Excerpts from a dataset:
====================
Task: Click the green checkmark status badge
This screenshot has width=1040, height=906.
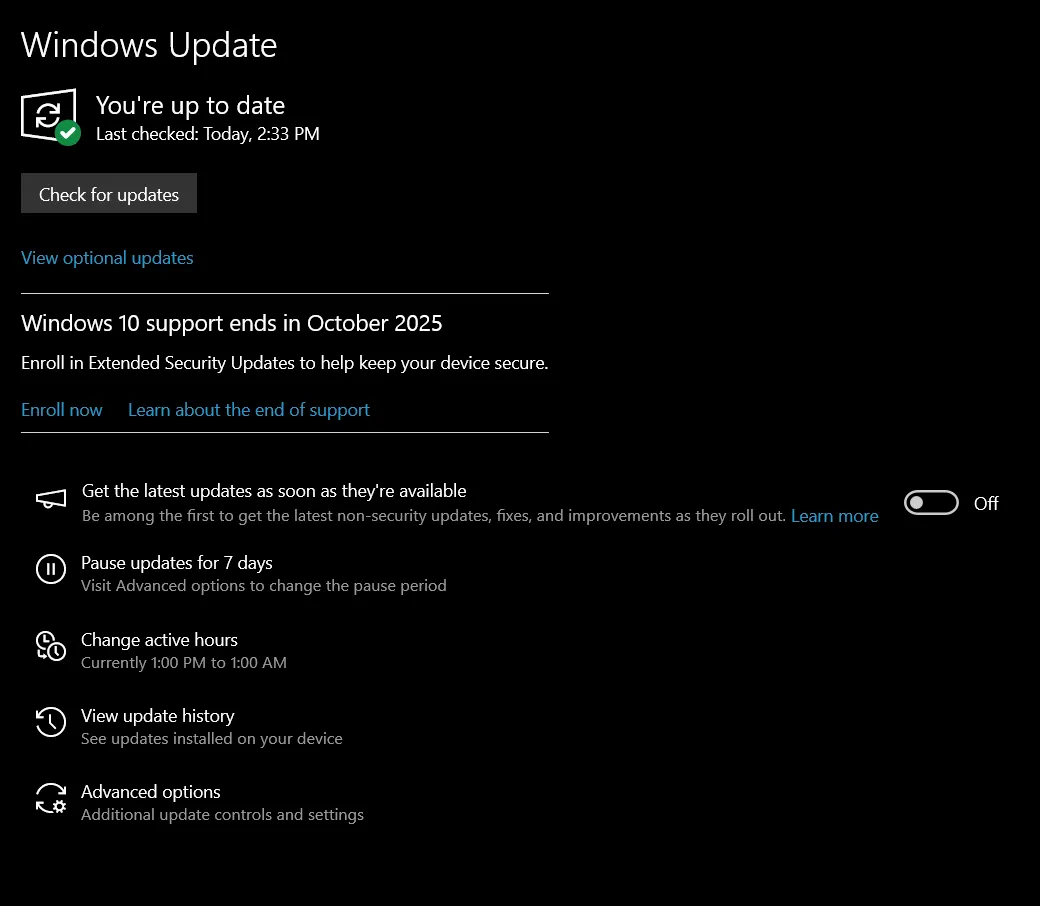Action: click(x=68, y=133)
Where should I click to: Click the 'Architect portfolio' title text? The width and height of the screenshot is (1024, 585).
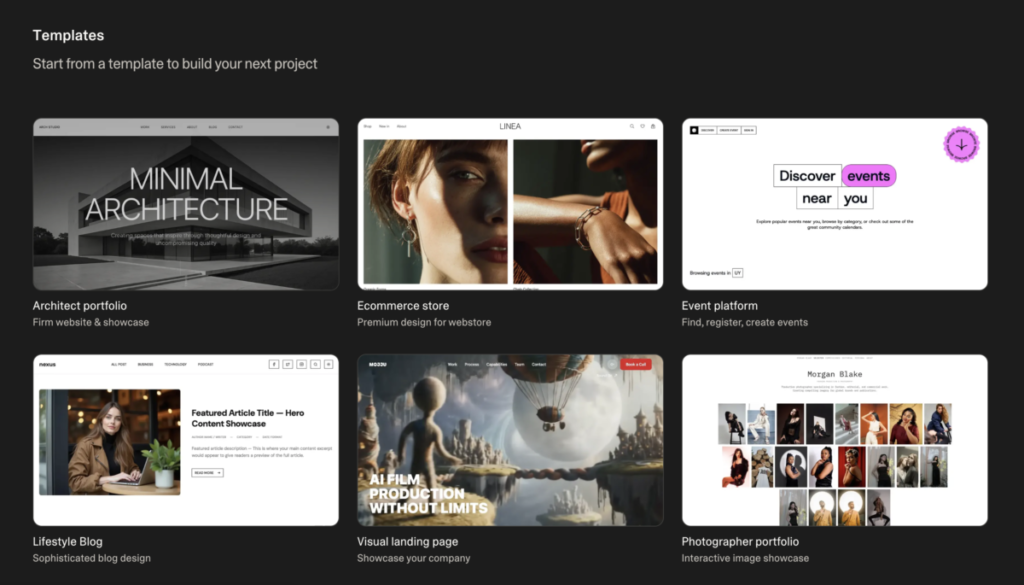[80, 306]
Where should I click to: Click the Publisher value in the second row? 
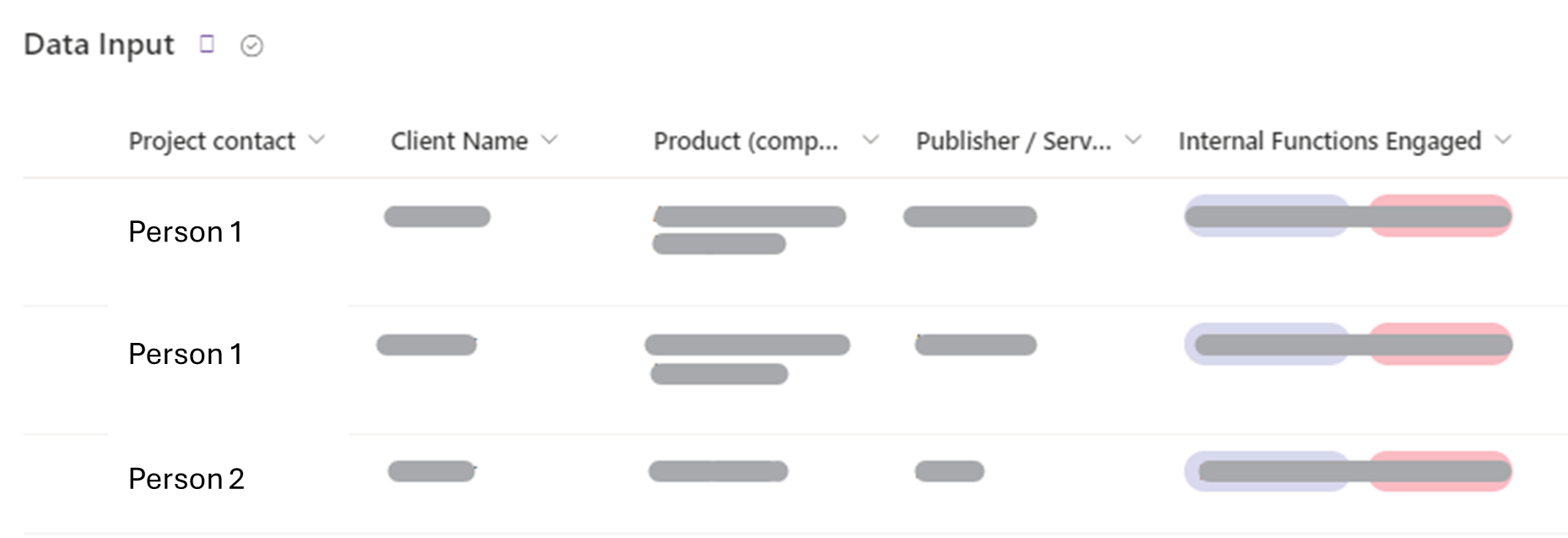point(976,345)
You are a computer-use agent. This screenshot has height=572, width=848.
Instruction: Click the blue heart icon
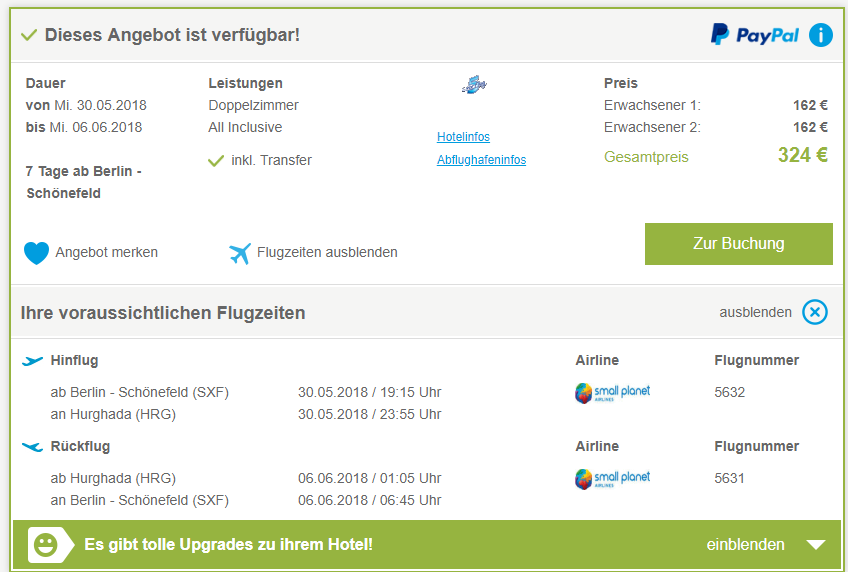click(36, 252)
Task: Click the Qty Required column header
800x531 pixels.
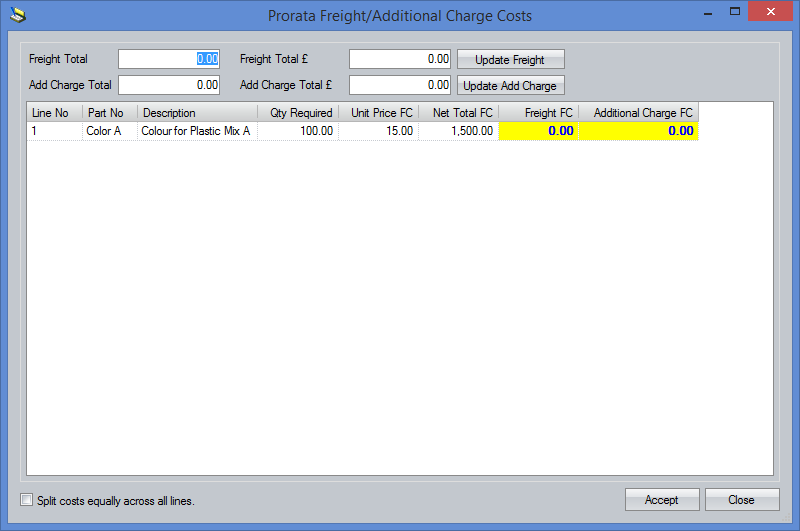Action: [298, 113]
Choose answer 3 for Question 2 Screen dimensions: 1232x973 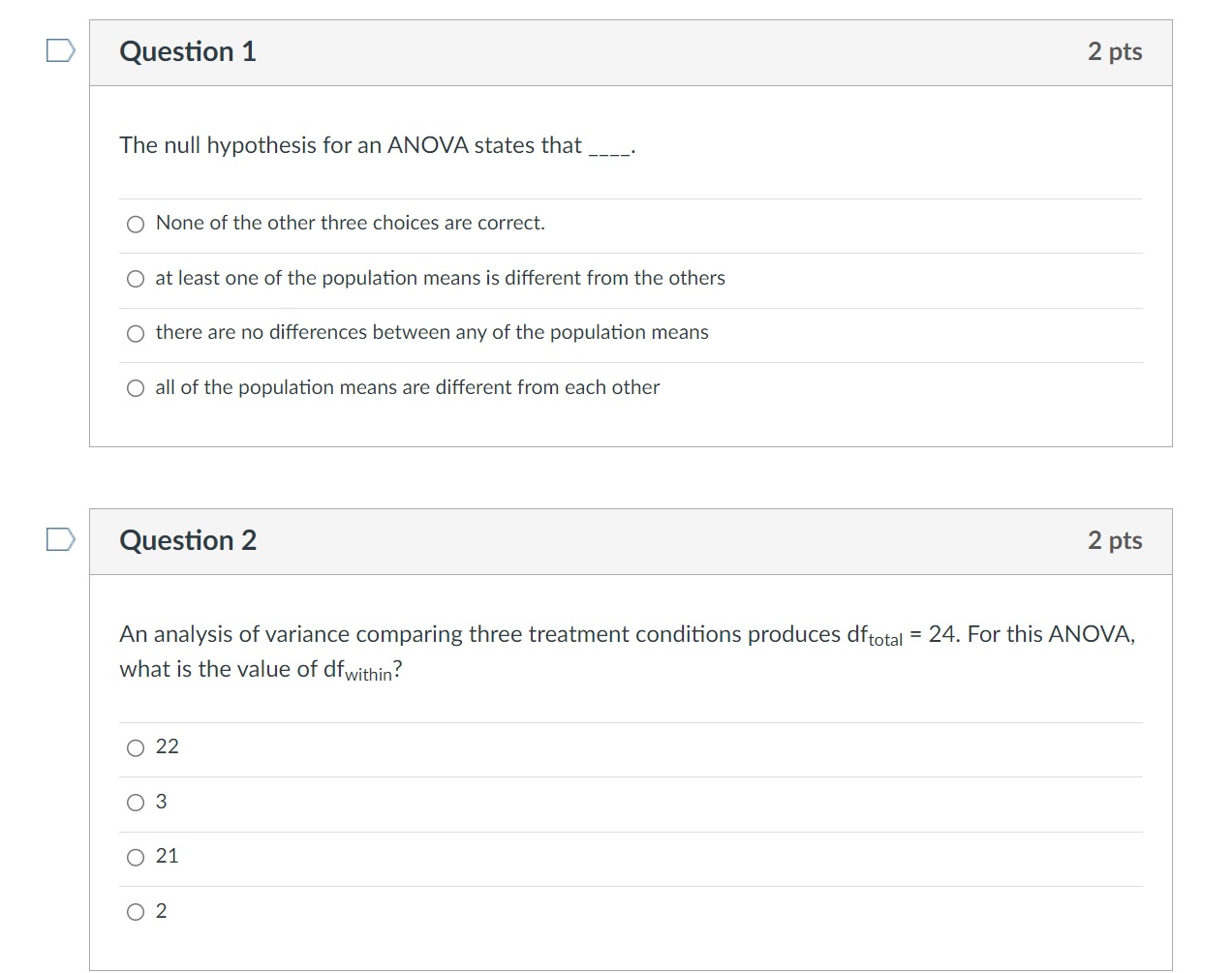(136, 803)
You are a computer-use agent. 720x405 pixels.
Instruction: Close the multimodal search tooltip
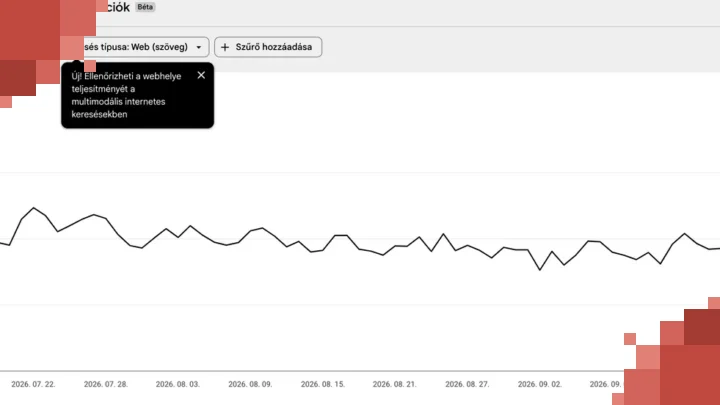pyautogui.click(x=201, y=75)
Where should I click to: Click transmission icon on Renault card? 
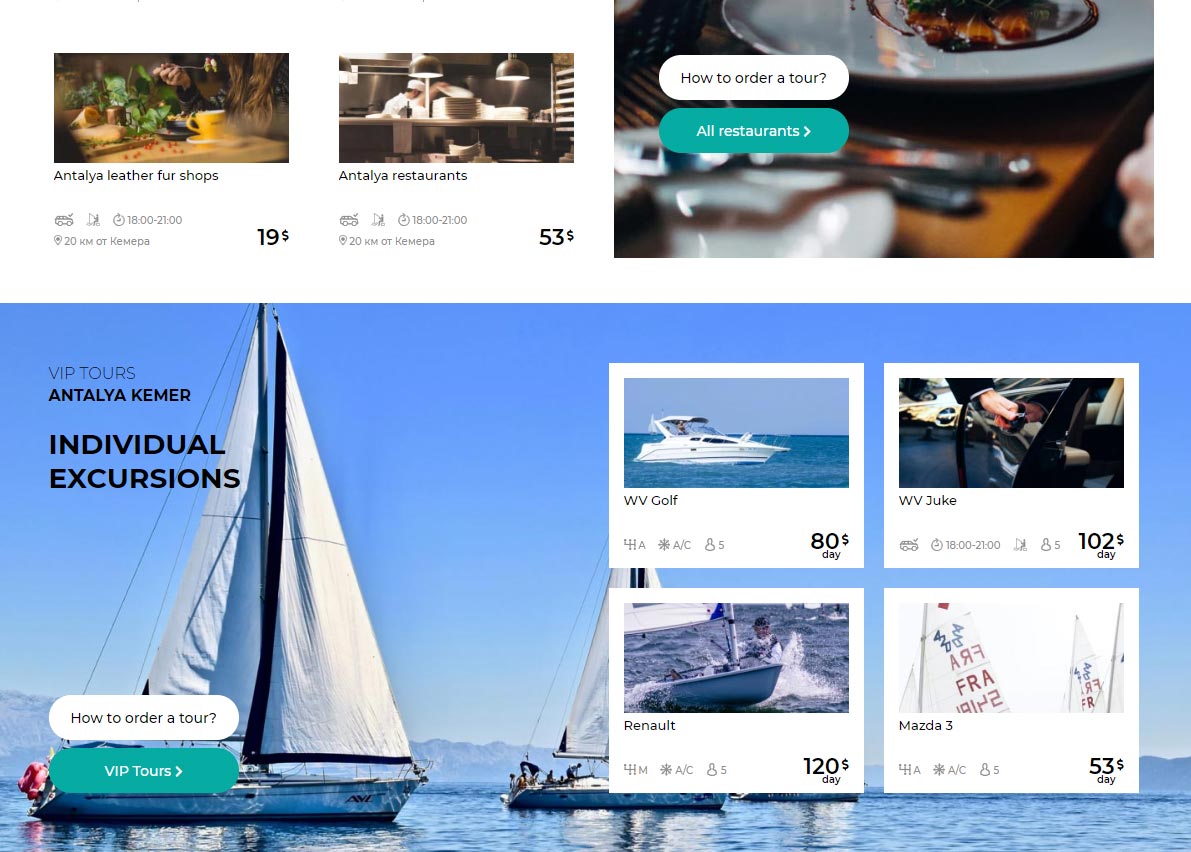coord(630,769)
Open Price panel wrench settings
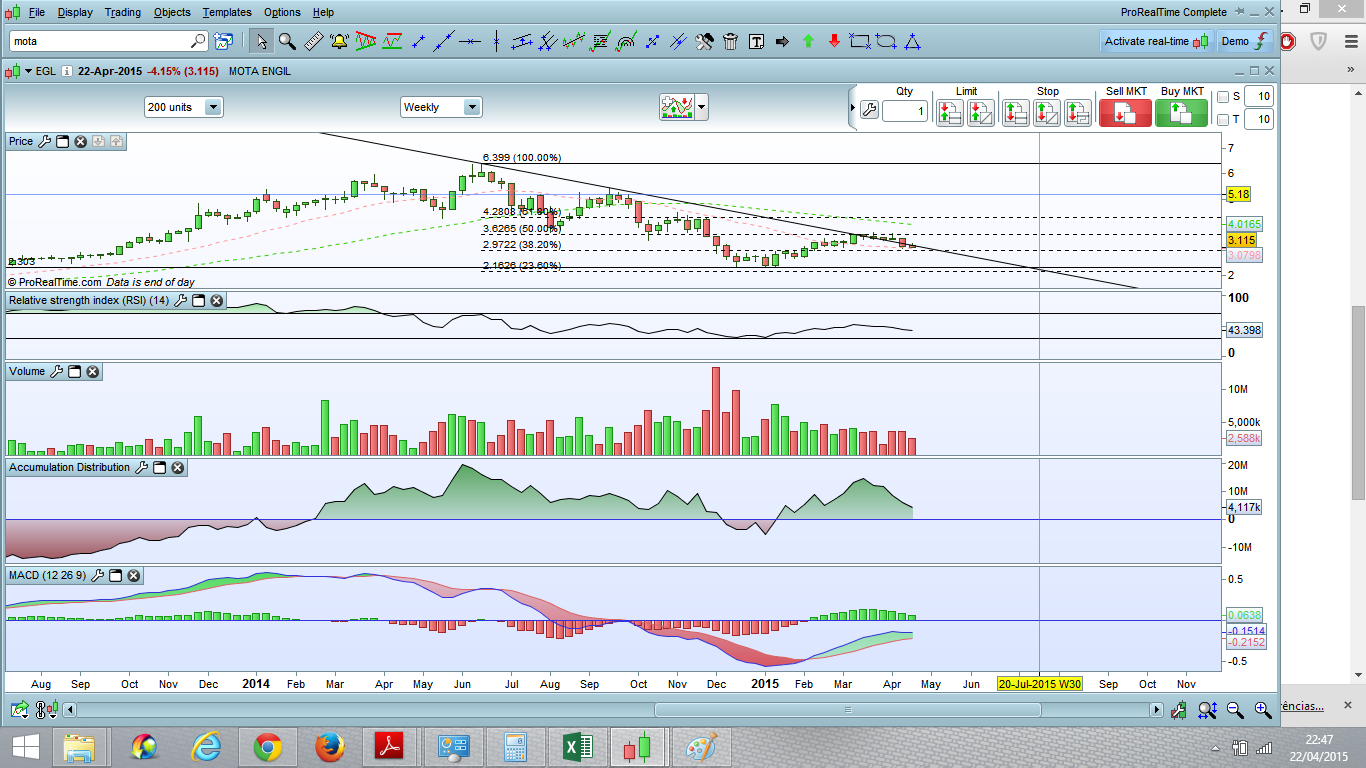Screen dimensions: 1366x768 pos(44,141)
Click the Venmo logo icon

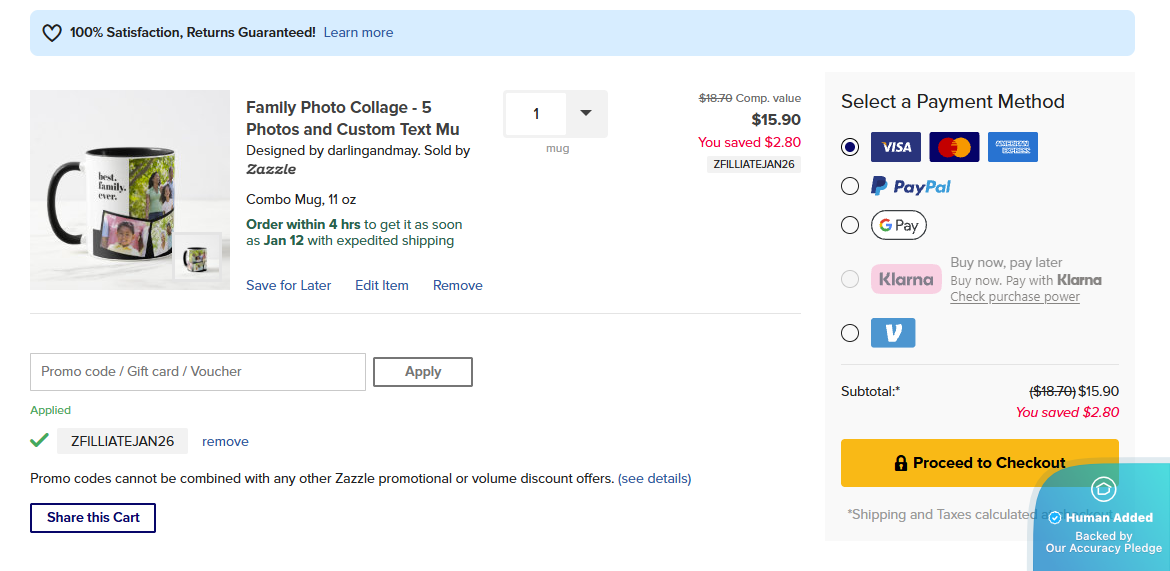[892, 333]

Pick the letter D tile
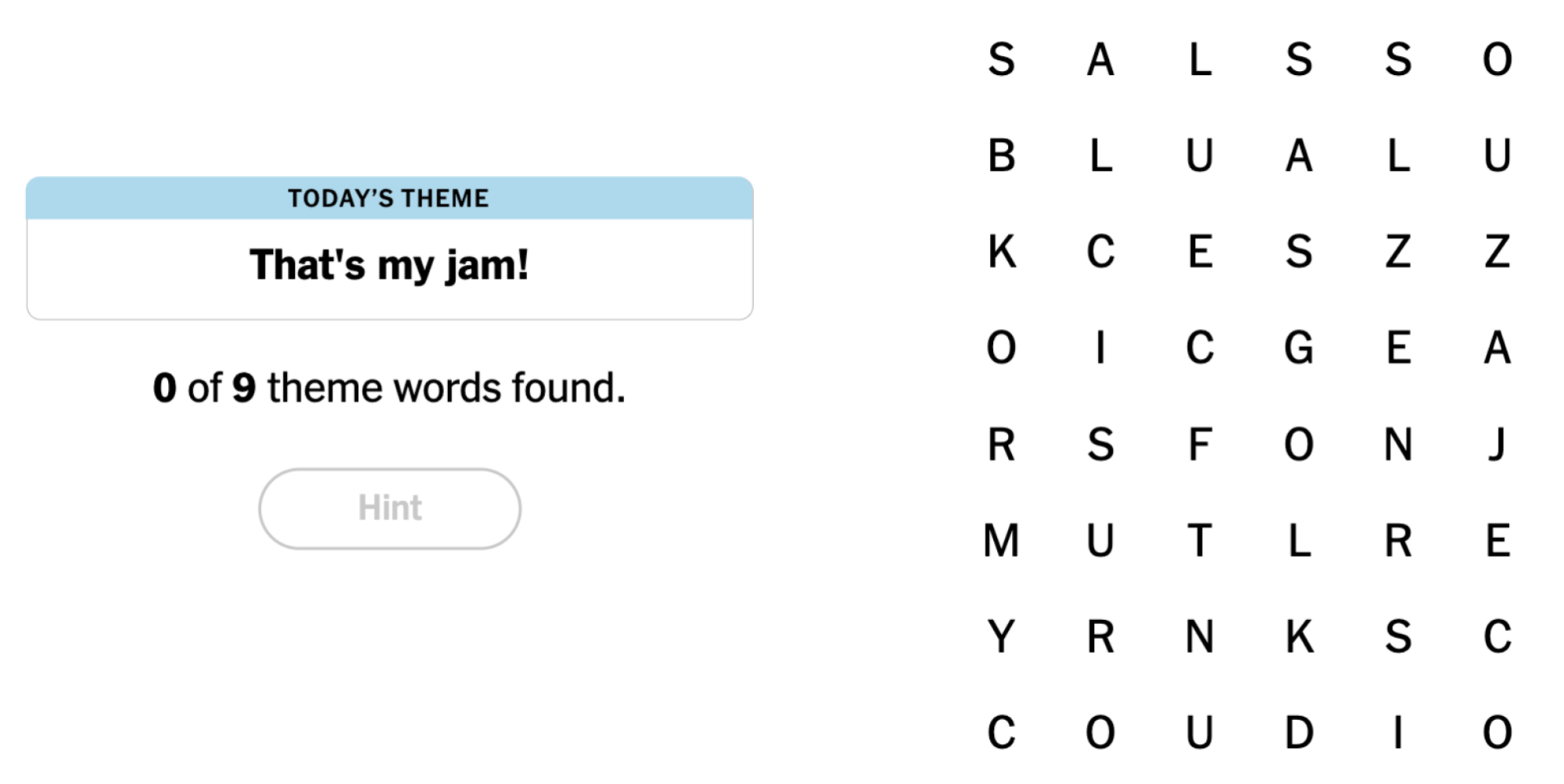[x=1299, y=732]
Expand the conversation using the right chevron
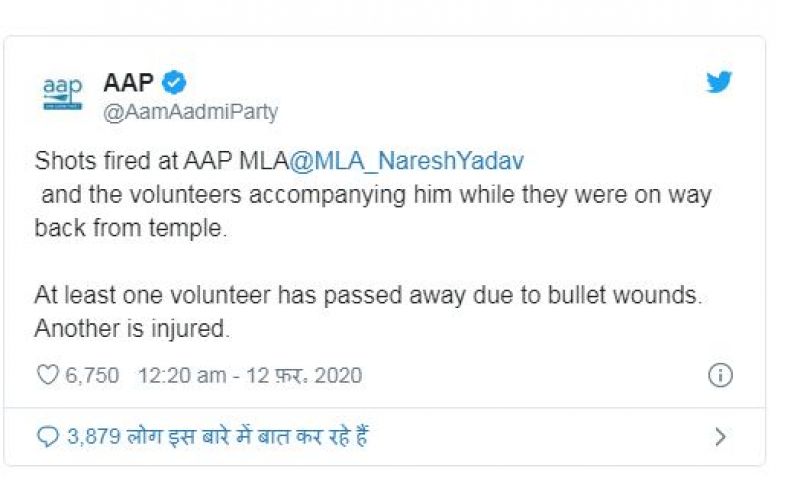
====================
TASK REQUIREMENTS: Extract only the lines from the one that contains "You are a computer-use agent. 720x405 pixels." through the end of the records, inclusive, and omit every picture.

SOLUTION TO THIS EXERCISE:
You are a computer-use agent. 720x405 pixels.
Instruction: Close the multimodal search tooltip
pyautogui.click(x=201, y=75)
Where should I click to: Click transmission icon on Renault card? 
coord(630,769)
Open Price panel wrench settings
Screen dimensions: 1366x768 pos(44,141)
Click the Venmo logo icon

[892, 333]

Pick the letter D tile
[x=1299, y=732]
Expand the conversation using the right chevron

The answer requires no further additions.